Now that you had a glimpse of autograd, nn depends on autograd to define models and differentiate them. An nn.Module contains layers, and a method forward(input) that returns the output.
We do any setup required in init(), in this case calling our superclass constructor and the three fully connected layers (called Linear in PyTorch, as opposed to Dense in Keras). The forward() method describes how data flows through the network in both training and making predictions (inference).
First, we have to convert the 3D tensor (x and y plus three-channel color information —red, green, blue) in an image, remember!—into a 1D tensor so that it can be fed into the first Linear layer, and we do that using the view(). From there, you can see that we apply the layers and the activation functions in order, finally returning the softmax output to give us our prediction for that image.
If you want to create a recurrent network, simply use the same Linear layer multiple times, without having to think about sharing weights. Input size will be 64 64 3.

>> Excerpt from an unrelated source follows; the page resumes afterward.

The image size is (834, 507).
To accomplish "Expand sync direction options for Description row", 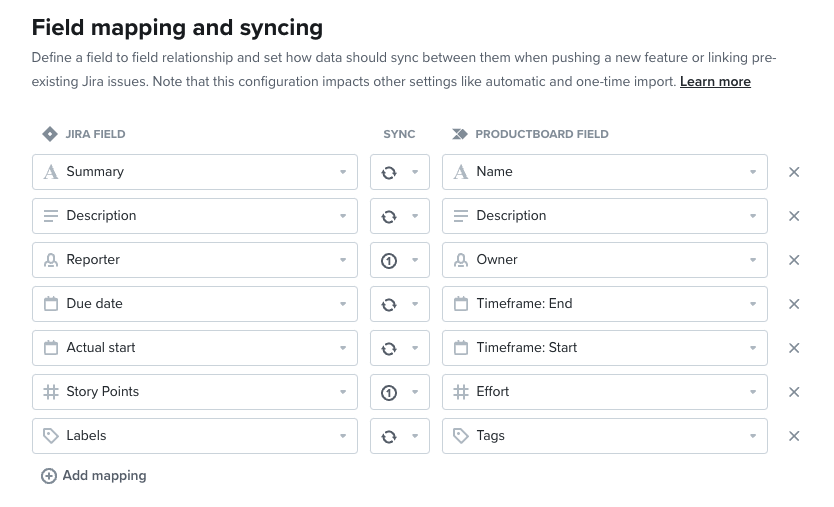I will coord(400,216).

class MyNeuralNetwork(nn.Module):
def __init__(self, input_size = 12288):
super(MyNeuralNetwork, self).__init__()
self.fc1 = nn.Linear(input_size, 84)
self.fc2 = nn.Linear(84, 50)
self.fc3 = nn.Linear(50,2)
pass
def forward(self, x):
x = x.view(-1, 12288)
x = F.relu(self.fc1(x))
x = F.relu(self.fc2(x))
x = self.fc3(x)
return x
pass
model = MyNeuralNetwork()
print(model)
loss_function = torch.nn.CrossEntropyLoss()
loss_function
The weights are modified using a function called Optimization Function.
torch.optim
is a package implementing various optimization algorithms. To use torch.optim we have to construct an optimizer object, that will hold the current state and will update the parameters based on the computed gradients.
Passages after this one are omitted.